Aujourd’hui ce modèle est plus ou moins mis en question. Certes il est toujours largement dominant. Mais la baisse de la nuptialité, l’augmentation des divorces, la diminution de la natalité et la part croissante des naissances hors-mariage, la progression du nombre des familles « monoparentales » ou « recomposées », manifestent la fragilité de plus en plus grande du modèle traditionnel. Cette évolution n’est pas propre à la France.
Et pourtant la famille est jugée plus que jamais comme un lieu d’amour, où l’on se trouve bien. De toutes les institutions, elle est regardée comme la plus solide.

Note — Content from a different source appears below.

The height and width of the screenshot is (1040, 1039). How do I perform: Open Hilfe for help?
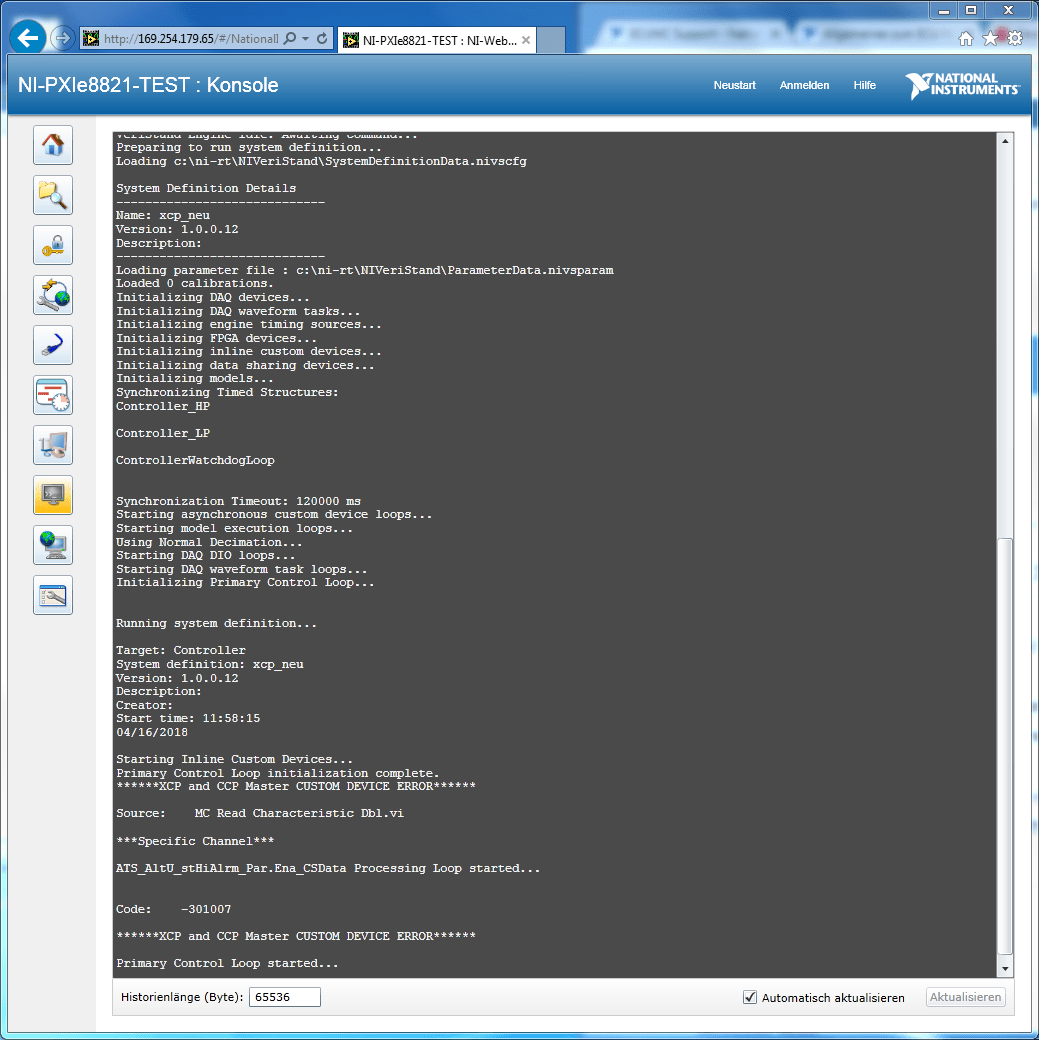pos(864,86)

La relation entre l’homme et la femme a connu dans les décennies récentes une évolution décisive. D’une situation de relative dépendance, la femme est passée à une situation de liberté, et c’est là un progrès majeur. Parallèlement l’amour a pris une importance quasi exclusive dans la rencontre entre l’homme et la femme. L’Église peut d’une certaine façon s’en réjouir, elle qui a joué un rôle essentiel dans cette promotion de la liberté de choisir fondée sur l’amour. Mais les autres dimensions de la rencontre homme-femme et surtout du projet de vie commune la prolongeant n’ont plus leur juste place. Tandis que l’environnement social, considérant que la relation au sein d’un couple ne relève plus que du domaine privé, ne favorise plus, comme il le faisait jadis, la pérennité de la vie commune.

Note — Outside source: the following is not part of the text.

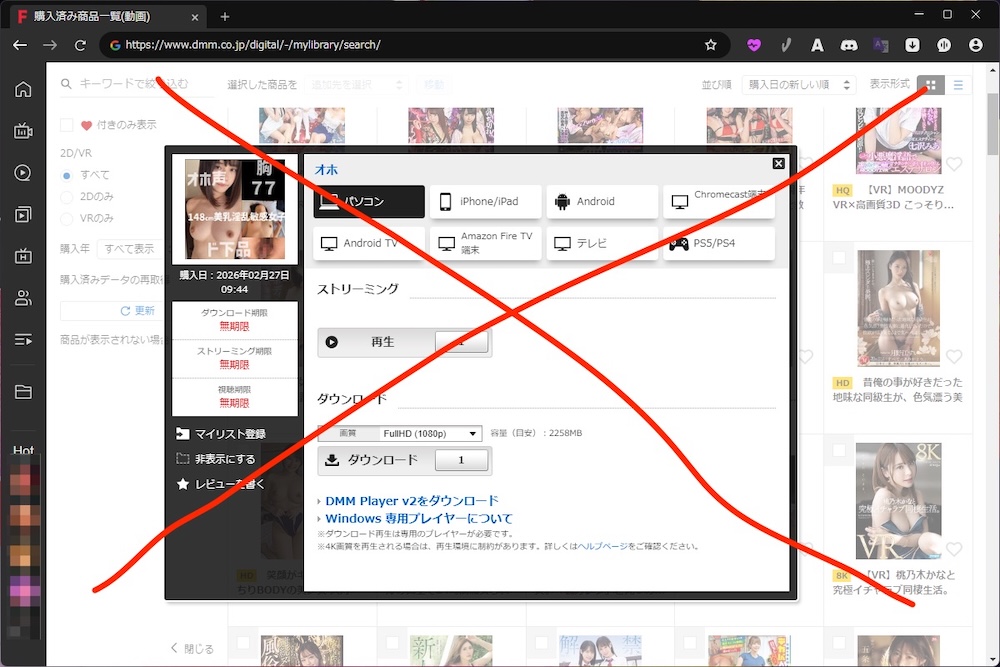
Task: Click the Home icon in the left sidebar
Action: pos(22,90)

Ainsi la durée du couple n’est-elle plus attendue que de la durée du sentiment initial. Or ce sentiment repose seulement sur l’image que chacun s’était faite de l’autre. Quand un jour un des membres du couple ou chacun d’eux découvre l’autre dans sa vérité, il a le sentiment d’être devant un étranger ; l’amour ne suffit plus, on considère facilement que l’on s’est trompé, et l’on se sépare. Le divorce s’est ainsi banalisé, les médias jouant leur rôle dans ce drame par leur tendance à normaliser toute forme de couple.
L’observation de cette fragilité, malgré les témoignages positifs de nombreux couples de tous âges vivant une union heureuse dans sa double dimension infime et sociale, pousse bien des jeunes à différer, voire à refuser le mariage, officialisation publique et en principe irréversible de leur relation.
Beaucoup vivent ensemble avant le mariage, espérant ainsi « tester » la solidité de leurs liens. L’accent mis par notre société et par les médias sur l’importance de la relation sexuelle dans la vie de couple les y pousse : certes il est juste de valoriser cette relation, mais pas d’en faire le test de la qualité de la relation homme-femme.
De nombreux couples vont plus loin : ils refusent l’idée même d’un engagement définitif, que ce soit devant la société ou devant Dieu. Pour beaucoup, c’est par absence de projet à long terme ou même refus d’en bâtir un, par manque de confiance dans leur avenir amoureux et souvent économique. Pour certains même, c’est parce qu’ils sont convaincus que cette officialisation de leur relation n’apporte rien à leur vie affective, qui seule leur tient à cœur.
Certes il est aussi des couples qui se marient malgré l’évidente fragilité de leurs liens. Trop souvent alors l’échec les attend.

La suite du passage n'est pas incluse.